Andrew Albanese -- Library Journal, 6/8/2007

Officials at Emory University, Atlanta, have departed from the Google Book Search Library Project model, choosing instead to scan and sell their own books. Emory officials said they have purchased a Kirtas robotic book scanner, which can digitize as many as 50 books per day, turning each volume into a PDF file. After being scanned, the titles will be uploaded to a web site where scholars can access them and, if they wish, buy "print on demand" (POD) editions through Amazon.com and eventually "other distribution channels." In return, Emory will receive compensation from the sale of copies, though Emory director for digital programs Martin Halbert stressed that the POD feature "is not intended to generate a profit," but to help the library recoup some of its costs "in making out-of-print materials available."

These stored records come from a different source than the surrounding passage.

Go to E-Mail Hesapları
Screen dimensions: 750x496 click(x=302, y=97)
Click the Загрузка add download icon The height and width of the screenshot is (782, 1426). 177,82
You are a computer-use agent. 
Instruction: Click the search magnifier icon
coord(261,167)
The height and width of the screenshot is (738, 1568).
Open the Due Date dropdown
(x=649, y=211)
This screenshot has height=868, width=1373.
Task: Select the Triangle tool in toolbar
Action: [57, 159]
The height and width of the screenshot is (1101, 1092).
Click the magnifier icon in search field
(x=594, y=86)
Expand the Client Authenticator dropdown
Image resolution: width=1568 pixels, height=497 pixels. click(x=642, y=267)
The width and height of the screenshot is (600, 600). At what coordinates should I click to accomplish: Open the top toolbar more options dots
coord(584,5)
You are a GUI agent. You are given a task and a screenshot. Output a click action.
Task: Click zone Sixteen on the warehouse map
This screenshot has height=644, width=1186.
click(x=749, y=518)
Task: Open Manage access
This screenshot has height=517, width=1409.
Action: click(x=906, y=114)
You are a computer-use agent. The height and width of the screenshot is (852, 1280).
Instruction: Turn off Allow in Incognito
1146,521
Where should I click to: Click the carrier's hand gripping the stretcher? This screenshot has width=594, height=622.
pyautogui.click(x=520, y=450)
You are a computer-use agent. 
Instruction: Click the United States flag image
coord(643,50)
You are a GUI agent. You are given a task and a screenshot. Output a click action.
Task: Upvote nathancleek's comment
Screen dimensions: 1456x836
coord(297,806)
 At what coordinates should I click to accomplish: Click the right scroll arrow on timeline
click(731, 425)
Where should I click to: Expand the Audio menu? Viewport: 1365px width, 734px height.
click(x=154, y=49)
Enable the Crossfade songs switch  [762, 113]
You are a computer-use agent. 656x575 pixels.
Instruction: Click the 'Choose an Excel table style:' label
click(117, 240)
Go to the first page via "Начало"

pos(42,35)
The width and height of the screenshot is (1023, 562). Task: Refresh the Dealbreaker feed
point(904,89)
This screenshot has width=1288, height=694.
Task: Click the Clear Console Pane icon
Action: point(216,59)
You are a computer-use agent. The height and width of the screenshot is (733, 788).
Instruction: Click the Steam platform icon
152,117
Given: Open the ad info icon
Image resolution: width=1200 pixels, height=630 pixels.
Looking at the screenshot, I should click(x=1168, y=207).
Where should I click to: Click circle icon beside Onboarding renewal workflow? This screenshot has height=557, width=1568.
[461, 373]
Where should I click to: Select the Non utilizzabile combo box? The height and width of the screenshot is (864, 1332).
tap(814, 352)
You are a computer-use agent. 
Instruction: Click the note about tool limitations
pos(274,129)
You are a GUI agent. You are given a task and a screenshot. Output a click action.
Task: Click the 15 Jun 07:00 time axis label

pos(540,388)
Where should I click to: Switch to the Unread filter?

Many academic libraries have scanning centers, and Emory's plan to scan and sell books through POD is certainly an ambitious path for libraries, but one that comes with its own challenges and limitations in terms of time and money. The University of Michigan (UM), for example, has an active scanning center but decided the cost and time investment was simply too much compared to what Google offered them. "I think we probably had the most aggressive digitization project of academic libraries out there," James Hilton, associate provost for academic information and instructional technology affairs at UM told Library Journal in fall 2005, "and it was still going to take us 1000 years to make it through our collection at a cost that was staggering." In signing on to Google's scan plan earlier this week, officials at the Committee on Institutional Cooperation (CIC) estimated the total cost of digitizing a book at approximately $60.

Still, the Emory plan represents a bold step forward for libraries into the scholarly publishing realm. Emory is one of a handful of academic libraries to establish a major online peer-reviewed journal, the web-based journal Southern Spaces. And Emory officials said they believe the libraries' will do much more publishing beyond making out-of-print books accessible. "The Emory libraries plan to use the program to support an array of scholarly publishing needs on our campus," said Rick Luce, vice provost for libraries. "We will be providing new opportunities for our faculty and students to disseminate their work, if they choose to do so, under the Emory banner."